Exercise details — Please continue the Hulk movie review below, starting right after its final sentence.

Document extract —
____

Right then, the good bits.  I can think of three.  Remember I watched this on DVD so I don't know if they'd relate to the big screen.  The animation, the filming technique, the sound.  Ok wait, before I do that, I just thought of another big annoyance with the film.  I reckon a total of at least 15 minutes was spent on artful, useless, cutaways.  Of folliage would you believe.  Yep, trees, grass, flowers, you name it.  Totally unnecessary, completely out of place, head-scratchingly baffling!  Right, back to this good shit.

bulletThe animated Hulk, shithouse choice of Hulk, but its there now.  Yeah the animation is amazing, you know how even with good animation, they fail to get that real human movement right.  Which is probably the hardest thing to do in animation I'd imagine.  Well these guys have done the best job I've seen to date.  Much better then that Final Fantasy flick, yeah nah kicked ass on that.  Really natural movement, and the facial expressions - although entirely stupid - and hair really worked well too.  Great work you animation maker guys you.
bulletFilming technique.  What Ang's done here is kept the comic book alive by cutting scenes using split screens and picture-in-picture.  So you won't get a regular pan or cutaway, you get little splits and boxes fading in and out to for the scene to move along.  At first I tought it was a "cool" thing, then I thought "fuck this is overkill" and then I twigged that he was doing the comic book thing.  Phew, last thing we need is something else to bag out on.
bulletThe sound.  Man, the walls in our house were shaking.  When the Hulk starts walking around and smashing stuff up and stuff and the ground shakes from it (in the movie) the sound coming through the speakers is phenominal.  Really crisp and takes great advantage of the bass.  Perhaps its because I have a pair of 80 Watt speakers and an amp that drives them properly, who knows, but I likes it!

____

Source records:
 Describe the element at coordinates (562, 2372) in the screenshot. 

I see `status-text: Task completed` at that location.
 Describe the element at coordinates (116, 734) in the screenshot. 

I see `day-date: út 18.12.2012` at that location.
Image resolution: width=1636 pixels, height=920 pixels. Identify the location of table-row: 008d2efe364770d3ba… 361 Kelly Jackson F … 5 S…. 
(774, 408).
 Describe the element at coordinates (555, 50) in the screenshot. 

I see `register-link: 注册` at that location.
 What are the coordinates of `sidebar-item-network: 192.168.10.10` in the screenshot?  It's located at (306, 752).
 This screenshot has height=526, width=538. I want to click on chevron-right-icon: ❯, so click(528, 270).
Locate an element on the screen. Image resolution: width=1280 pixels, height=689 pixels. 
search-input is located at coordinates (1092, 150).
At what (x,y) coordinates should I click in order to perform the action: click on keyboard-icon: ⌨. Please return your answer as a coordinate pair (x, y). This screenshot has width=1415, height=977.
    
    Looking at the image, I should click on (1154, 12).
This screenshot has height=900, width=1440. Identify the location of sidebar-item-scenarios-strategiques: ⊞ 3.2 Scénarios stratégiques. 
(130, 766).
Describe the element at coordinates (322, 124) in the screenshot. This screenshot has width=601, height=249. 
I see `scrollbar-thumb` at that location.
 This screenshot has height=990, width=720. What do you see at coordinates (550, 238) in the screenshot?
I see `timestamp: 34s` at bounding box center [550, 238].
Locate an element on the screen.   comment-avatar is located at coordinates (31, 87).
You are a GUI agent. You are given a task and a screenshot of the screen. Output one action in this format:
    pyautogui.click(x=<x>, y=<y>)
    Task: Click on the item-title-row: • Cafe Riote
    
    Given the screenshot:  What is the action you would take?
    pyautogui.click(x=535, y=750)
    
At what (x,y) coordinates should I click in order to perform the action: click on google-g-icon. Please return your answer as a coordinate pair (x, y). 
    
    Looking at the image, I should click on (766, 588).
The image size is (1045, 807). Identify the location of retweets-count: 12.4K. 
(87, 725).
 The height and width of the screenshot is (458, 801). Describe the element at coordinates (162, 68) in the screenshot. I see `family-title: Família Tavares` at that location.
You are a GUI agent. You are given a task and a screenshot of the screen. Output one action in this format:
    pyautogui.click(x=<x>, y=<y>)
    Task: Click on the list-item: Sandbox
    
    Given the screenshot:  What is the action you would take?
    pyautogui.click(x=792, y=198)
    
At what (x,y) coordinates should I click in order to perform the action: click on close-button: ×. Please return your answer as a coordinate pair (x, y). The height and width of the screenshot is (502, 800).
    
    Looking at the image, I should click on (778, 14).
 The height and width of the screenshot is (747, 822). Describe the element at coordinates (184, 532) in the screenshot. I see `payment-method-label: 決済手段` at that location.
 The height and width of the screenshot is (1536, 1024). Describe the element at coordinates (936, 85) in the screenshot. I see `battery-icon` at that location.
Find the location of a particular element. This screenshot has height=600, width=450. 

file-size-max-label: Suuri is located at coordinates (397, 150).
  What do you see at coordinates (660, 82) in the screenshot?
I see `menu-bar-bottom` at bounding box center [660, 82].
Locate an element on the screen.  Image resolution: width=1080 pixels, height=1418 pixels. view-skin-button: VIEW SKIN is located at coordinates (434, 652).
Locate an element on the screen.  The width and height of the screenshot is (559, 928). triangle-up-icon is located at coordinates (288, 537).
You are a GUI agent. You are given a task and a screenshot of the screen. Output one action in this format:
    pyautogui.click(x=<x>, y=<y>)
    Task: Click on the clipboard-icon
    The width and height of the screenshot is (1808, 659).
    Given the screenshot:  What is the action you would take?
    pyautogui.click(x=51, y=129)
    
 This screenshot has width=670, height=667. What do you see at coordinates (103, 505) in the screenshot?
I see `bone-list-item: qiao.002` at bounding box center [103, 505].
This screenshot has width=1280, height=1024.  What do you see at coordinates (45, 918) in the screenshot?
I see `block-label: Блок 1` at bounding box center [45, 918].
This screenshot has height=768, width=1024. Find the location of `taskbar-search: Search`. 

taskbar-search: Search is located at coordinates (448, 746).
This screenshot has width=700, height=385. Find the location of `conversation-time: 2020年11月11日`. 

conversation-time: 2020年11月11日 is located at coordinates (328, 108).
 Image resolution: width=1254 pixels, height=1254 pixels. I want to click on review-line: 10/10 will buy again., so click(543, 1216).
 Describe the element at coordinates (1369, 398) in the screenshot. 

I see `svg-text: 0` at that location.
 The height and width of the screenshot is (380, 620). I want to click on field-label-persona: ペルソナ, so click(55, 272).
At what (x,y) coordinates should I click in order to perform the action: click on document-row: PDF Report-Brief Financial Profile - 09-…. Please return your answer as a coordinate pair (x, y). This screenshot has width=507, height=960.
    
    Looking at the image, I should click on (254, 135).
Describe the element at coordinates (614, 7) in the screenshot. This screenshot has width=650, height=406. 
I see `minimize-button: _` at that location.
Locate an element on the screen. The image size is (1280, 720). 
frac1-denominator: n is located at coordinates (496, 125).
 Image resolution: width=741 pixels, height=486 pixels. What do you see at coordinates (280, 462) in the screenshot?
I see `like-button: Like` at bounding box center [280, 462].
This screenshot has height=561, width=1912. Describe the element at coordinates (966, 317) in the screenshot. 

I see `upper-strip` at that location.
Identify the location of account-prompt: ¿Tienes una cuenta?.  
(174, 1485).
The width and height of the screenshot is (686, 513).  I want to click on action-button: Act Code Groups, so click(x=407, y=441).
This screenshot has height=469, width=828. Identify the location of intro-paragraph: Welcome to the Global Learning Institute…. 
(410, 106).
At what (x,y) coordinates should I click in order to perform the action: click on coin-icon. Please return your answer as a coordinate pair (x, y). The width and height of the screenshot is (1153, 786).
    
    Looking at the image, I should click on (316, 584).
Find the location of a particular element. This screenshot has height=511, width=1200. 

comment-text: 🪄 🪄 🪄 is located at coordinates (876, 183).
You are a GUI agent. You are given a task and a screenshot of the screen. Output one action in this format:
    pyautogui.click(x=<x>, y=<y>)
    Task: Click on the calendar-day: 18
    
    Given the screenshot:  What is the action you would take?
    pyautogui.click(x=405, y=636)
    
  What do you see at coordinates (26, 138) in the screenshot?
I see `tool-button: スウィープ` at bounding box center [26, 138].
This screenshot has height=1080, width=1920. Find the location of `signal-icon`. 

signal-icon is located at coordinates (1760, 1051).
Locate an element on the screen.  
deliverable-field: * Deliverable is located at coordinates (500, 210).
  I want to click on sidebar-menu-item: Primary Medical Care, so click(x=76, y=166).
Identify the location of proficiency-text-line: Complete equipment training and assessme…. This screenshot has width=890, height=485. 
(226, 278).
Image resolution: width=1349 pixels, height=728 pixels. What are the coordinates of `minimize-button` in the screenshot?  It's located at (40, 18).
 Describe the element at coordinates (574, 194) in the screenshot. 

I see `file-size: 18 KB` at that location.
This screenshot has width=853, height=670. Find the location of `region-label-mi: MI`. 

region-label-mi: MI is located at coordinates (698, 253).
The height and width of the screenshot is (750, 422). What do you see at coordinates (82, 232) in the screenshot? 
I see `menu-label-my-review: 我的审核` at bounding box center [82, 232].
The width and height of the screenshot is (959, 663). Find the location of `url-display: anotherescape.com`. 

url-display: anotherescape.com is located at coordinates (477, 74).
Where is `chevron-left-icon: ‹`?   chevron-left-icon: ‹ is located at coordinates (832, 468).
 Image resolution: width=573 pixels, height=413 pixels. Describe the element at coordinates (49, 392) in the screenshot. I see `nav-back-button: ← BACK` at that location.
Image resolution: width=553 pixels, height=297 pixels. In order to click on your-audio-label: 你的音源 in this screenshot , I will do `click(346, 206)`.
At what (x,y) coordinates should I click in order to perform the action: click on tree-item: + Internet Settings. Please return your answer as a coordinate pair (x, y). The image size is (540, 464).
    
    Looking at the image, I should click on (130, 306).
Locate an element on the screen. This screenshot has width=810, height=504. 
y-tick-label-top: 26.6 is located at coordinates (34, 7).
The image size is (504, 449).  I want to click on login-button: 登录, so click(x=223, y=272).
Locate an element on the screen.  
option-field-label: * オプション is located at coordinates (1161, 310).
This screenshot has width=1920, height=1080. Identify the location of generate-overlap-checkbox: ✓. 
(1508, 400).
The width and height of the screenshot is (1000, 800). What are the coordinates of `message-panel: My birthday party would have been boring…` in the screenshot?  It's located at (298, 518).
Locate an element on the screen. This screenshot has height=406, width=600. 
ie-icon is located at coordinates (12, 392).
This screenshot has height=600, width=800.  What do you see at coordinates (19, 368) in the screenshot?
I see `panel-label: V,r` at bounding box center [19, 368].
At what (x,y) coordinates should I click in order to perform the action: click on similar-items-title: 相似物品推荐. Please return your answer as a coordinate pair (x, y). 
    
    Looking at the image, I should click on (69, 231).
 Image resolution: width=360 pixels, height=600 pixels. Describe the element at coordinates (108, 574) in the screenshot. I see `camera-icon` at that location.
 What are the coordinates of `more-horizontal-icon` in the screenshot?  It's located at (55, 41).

____

Response for this exercise —
And that's pretty much where it ends.  Back into the bad stuff and we're talking really bad acting, terrible dialogue, some of it is so contrived I thought I was gonna be sick.  Movies 101 people, get someone who knows what they're doing to write the script.  In saying that they probably all went running to the hills when offered this job.  And they marketted this thing toward kids pretty much as well, what with all the toys and stuff that came out.  Kids wouldn't have a clue what's going on in this, and I seriously doubt a child would've gotten through that first hour without being distracted with gum in their hair or something.

And what was Eric Bana thinking???  I've seen a couple of interviews with him post-Hulk and the dubbing of his voice seems a little out of sync.  So I took a closer look and here's what I heard:

Q: "So Eric, you're happy with the film?"
A: "Yeah, very happy, it was great fun."

Here's what I saw:

Q: "So Eric, what the fuck made you do that piece of crap?"
A: "Oh fuck don't get me started.  I said to my agent 'Look mate, if you sign me up for this crap I'll kick your ass'.  So he goes and signs me up anyway.  The director can't speak English, and can't understand the dialogue.  I'm saying 'Ang, mate, these words are shithouse, can we get someone else to re-write this for us?', he walked around grunting 'Hulk, Hulk' the whole time and drinking saki.  Meanwhile Jennifer Connelly's off shooting smack up her arm and taking off her clothes, I said 'Look love, I realise this method acting thing has worked for you in the past but you gotta get past it.'  Turns out she was just on her lunch break.And Nick, christ, he really did think he was my father.  Jesus, lucky I got paid.  So how's your day been anyway?"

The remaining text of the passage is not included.